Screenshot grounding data
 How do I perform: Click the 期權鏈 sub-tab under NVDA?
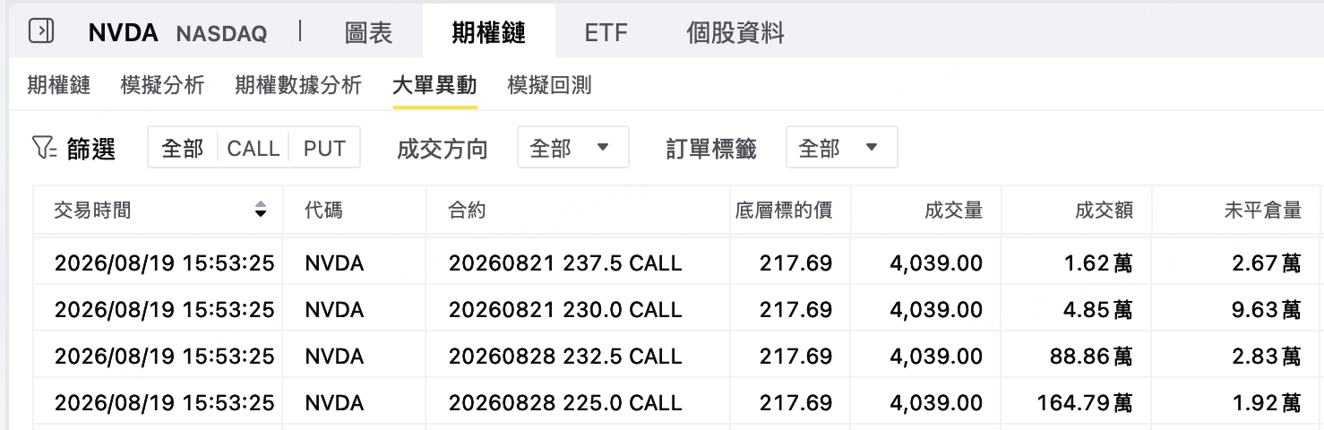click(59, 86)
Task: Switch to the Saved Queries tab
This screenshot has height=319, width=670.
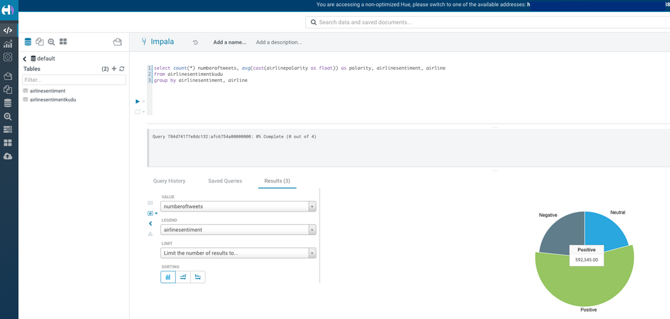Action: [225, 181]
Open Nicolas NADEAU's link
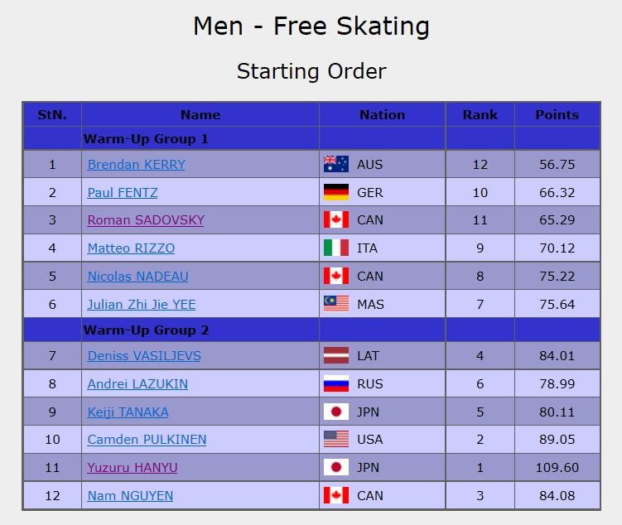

**Exercise**
Copy every entry exactly; drop the pictures.

**Task response**
 How do I perform: Click the 期權鏈 sub-tab under NVDA?
click(59, 86)
Task: Switch to the Saved Queries tab
This screenshot has height=319, width=670.
Action: [225, 181]
Open Nicolas NADEAU's link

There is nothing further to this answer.